Click-target data:
— Begin —

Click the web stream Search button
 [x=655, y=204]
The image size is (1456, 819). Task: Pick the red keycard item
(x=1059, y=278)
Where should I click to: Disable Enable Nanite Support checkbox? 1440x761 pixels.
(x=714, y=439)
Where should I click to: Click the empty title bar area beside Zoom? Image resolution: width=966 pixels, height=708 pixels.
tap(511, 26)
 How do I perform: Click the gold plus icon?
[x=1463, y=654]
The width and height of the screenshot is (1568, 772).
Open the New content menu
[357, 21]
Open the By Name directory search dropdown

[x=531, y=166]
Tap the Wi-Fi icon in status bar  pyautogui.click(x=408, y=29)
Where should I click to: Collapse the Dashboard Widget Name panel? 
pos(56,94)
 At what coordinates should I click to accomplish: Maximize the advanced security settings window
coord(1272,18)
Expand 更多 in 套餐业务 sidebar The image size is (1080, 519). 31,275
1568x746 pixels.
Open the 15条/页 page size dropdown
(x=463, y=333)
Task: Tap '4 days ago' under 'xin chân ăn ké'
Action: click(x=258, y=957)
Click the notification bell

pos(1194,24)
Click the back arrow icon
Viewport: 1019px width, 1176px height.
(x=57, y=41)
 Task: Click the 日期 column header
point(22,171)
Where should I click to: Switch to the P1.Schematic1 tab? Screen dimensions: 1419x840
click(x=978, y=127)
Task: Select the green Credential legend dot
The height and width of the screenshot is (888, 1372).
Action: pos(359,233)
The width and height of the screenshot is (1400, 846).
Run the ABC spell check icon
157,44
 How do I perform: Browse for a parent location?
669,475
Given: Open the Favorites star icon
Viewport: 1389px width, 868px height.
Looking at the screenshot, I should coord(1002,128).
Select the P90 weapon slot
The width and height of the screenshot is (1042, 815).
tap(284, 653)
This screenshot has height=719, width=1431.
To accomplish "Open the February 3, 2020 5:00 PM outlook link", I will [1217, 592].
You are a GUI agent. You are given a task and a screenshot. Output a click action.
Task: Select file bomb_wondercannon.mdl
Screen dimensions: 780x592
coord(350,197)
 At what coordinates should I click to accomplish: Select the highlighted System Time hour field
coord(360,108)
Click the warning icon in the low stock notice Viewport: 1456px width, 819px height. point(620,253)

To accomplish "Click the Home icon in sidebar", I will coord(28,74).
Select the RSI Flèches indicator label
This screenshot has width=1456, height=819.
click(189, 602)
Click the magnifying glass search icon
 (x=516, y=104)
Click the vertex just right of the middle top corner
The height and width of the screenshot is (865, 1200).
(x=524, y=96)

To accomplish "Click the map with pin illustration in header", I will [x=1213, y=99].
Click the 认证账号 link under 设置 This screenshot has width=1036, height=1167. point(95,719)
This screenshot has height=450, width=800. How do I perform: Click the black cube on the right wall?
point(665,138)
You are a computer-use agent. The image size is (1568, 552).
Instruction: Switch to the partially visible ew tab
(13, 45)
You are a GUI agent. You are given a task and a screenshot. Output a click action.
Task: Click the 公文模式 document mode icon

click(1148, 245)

— End —

• _INSTRUCTION_: Reproduce the records above, switching every "Where should I click to" to "Which spot should I click to" and leaving everything else unchanged.

• _RESPONSE_:
Click the web stream Search button
 [x=655, y=204]
The image size is (1456, 819). Task: Pick the red keycard item
(x=1059, y=278)
Which spot should I click to: Disable Enable Nanite Support checkbox? 1440x761 pixels.
(x=714, y=439)
Which spot should I click to: Click the empty title bar area beside Zoom? Image resolution: width=966 pixels, height=708 pixels.
tap(511, 26)
 How do I perform: Click the gold plus icon?
[x=1463, y=654]
The width and height of the screenshot is (1568, 772).
Open the New content menu
[357, 21]
Open the By Name directory search dropdown

[x=531, y=166]
Tap the Wi-Fi icon in status bar  pyautogui.click(x=408, y=29)
Which spot should I click to: Collapse the Dashboard Widget Name panel? 
pos(56,94)
 At what coordinates should I click to accomplish: Maximize the advanced security settings window
coord(1272,18)
Expand 更多 in 套餐业务 sidebar The image size is (1080, 519). 31,275
1568x746 pixels.
Open the 15条/页 page size dropdown
(x=463, y=333)
Task: Tap '4 days ago' under 'xin chân ăn ké'
Action: click(x=258, y=957)
Click the notification bell

pos(1194,24)
Click the back arrow icon
Viewport: 1019px width, 1176px height.
(x=57, y=41)
 Task: Click the 日期 column header
point(22,171)
Which spot should I click to: Switch to the P1.Schematic1 tab? Screen dimensions: 1419x840
click(x=978, y=127)
Task: Select the green Credential legend dot
The height and width of the screenshot is (888, 1372).
Action: pos(359,233)
The width and height of the screenshot is (1400, 846).
Run the ABC spell check icon
157,44
 How do I perform: Browse for a parent location?
669,475
Given: Open the Favorites star icon
Viewport: 1389px width, 868px height.
Looking at the screenshot, I should coord(1002,128).
Select the P90 weapon slot
The width and height of the screenshot is (1042, 815).
tap(284, 653)
This screenshot has height=719, width=1431.
To accomplish "Open the February 3, 2020 5:00 PM outlook link", I will [1217, 592].
You are a GUI agent. You are given a task and a screenshot. Output a click action.
Task: Select file bomb_wondercannon.mdl
Screen dimensions: 780x592
coord(350,197)
 At what coordinates should I click to accomplish: Select the highlighted System Time hour field
coord(360,108)
Click the warning icon in the low stock notice Viewport: 1456px width, 819px height. point(620,253)

To accomplish "Click the Home icon in sidebar", I will coord(28,74).
Select the RSI Flèches indicator label
This screenshot has width=1456, height=819.
click(189, 602)
Click the magnifying glass search icon
 (x=516, y=104)
Click the vertex just right of the middle top corner
The height and width of the screenshot is (865, 1200).
(x=524, y=96)

To accomplish "Click the map with pin illustration in header", I will [x=1213, y=99].
Click the 认证账号 link under 设置 This screenshot has width=1036, height=1167. point(95,719)
This screenshot has height=450, width=800. How do I perform: Click the black cube on the right wall?
point(665,138)
You are a computer-use agent. The image size is (1568, 552).
Instruction: Switch to the partially visible ew tab
(13, 45)
You are a GUI agent. You are given a task and a screenshot. Output a click action.
Task: Click the 公文模式 document mode icon

click(1148, 245)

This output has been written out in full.